Website: Dragons prefer leading to being led. Jobs that allow them to express their creativity are good choices. Some good careers include: inventor, manager, computer analyst, lawyer, engineer, architect, broker, and sales person.
Me: It’s true. I hate being led; that 9-6 job was awful. I prefer teaching, where I make all the rules. “Teaching” isn’t on the list of “some good careers include,” but the website can’t be right about everything. I am definitely not cut out to being a computer analyst (I can’t analyze anything that deeply), a manager (I’m too nice, people would walk all over me and I’d be left without any managing power), and certainly not a lawyer (I don’t do public speaking). I am a good sales person though.
Website: Dragons will give into love, but won’t give up their independence. Because they have quick, sometimes vengeful tempers, their partners need to be tough-skinned. Dragons enjoy others who are intriguing, and when they find the right partners, they’ll usually commit to that person for life.
Me: Oy, I give up my independence too easily. I fall into “love traps” that lead me to become vengeful if the other person does not live up to my standards. I will, however, commit to whoever it is I’m with–maybe too much so that it drives
men boys away. I read on Thought Catalog that guys are attracted to flakes. I guess I’ll add “be flaky” to my list of “Resolutions.”
Metal Dragons – Years 1940 and 2000
Metal strengthens this already strong sign. Metal Dragons are more determined and they’ll fight for what they believe in. They enjoy the company of those who feel mighty enough to challenge their beliefs. They’re true leaders and usually find plenty of others willing to follow.
Water Dragons – Years 1952 and 2012
Water calms the Dragon’s fire. Water Dragons are able to see things from other points of view. They don’t have the need to always be right. Their decisions, if well-researched, are usually better since they allow other’s to become involved.
Wood Dragons – 1904 and 1964
Wood Dragons also are willing to entertain the opinions of others. Their artistic side is strong, and Wood Dragons enjoy being creative and innovative. They get along with others, but will always be the dominating force.
Fire Dragons – 1916 and 1976
A Fire Dragon’s emotions can flare instantly. Fire Dragons put themselves on pedestals, and because they react quickly and recklessly, they sometimes make wrong decisions. Fire Dragons need to slow down and keep their tempers in check as that’s when they’re best.
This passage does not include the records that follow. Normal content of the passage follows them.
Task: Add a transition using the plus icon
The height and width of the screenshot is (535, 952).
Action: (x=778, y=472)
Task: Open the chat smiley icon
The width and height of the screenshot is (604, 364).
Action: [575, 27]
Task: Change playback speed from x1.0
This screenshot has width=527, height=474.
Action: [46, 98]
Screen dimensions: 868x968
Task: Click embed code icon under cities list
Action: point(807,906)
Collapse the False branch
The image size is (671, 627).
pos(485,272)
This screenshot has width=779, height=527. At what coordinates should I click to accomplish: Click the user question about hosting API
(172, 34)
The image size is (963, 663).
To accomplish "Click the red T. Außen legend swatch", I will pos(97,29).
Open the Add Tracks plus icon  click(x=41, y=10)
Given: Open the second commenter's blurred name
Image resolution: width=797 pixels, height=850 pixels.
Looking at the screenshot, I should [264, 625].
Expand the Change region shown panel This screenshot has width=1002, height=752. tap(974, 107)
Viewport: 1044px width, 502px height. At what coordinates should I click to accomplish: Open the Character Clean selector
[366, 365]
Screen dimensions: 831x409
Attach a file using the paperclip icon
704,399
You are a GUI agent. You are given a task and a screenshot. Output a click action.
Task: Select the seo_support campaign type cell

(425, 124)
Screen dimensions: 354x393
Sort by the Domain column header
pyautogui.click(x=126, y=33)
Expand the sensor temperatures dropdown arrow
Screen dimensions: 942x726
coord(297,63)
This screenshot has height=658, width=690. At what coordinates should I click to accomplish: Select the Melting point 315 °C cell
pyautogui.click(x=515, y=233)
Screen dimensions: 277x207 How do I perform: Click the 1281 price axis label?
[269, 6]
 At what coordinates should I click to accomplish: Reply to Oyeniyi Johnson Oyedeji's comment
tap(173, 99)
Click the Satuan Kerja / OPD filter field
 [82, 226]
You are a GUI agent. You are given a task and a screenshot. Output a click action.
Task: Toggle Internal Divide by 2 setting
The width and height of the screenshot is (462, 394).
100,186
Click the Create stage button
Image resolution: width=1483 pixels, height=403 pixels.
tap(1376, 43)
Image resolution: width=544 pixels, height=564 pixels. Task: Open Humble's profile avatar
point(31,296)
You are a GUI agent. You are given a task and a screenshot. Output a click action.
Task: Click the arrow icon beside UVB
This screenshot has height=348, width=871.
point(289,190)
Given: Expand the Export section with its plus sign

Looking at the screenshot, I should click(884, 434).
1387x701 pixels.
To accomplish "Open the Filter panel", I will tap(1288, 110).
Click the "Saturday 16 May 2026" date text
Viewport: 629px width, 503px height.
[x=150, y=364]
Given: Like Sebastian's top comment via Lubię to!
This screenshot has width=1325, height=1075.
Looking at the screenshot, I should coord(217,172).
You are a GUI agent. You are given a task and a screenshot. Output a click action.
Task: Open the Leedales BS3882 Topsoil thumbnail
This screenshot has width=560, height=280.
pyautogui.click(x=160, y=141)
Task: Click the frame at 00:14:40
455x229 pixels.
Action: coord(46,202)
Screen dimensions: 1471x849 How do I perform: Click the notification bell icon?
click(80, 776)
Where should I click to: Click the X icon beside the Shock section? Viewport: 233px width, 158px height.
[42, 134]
Earth Dragons – Years 1928 and 1988 (this is me!)
More rooted in the ground, Earth Dragons make better decisions because they act more rationally. Earth Dragons are level-headed and able to control their behaviors. They’re more supportive of others, but they prefer being admired by others.
Me: Ahh! “More rooted in the ground” — “Grounding My Roots” This website is genius! Although, I can’t say I make rational decisions because I’m not level-headed and have trouble controlling my behavior in love, life and at the dinner-table. I will support you, friend, but I also want you to admire me because I’m just that awesome.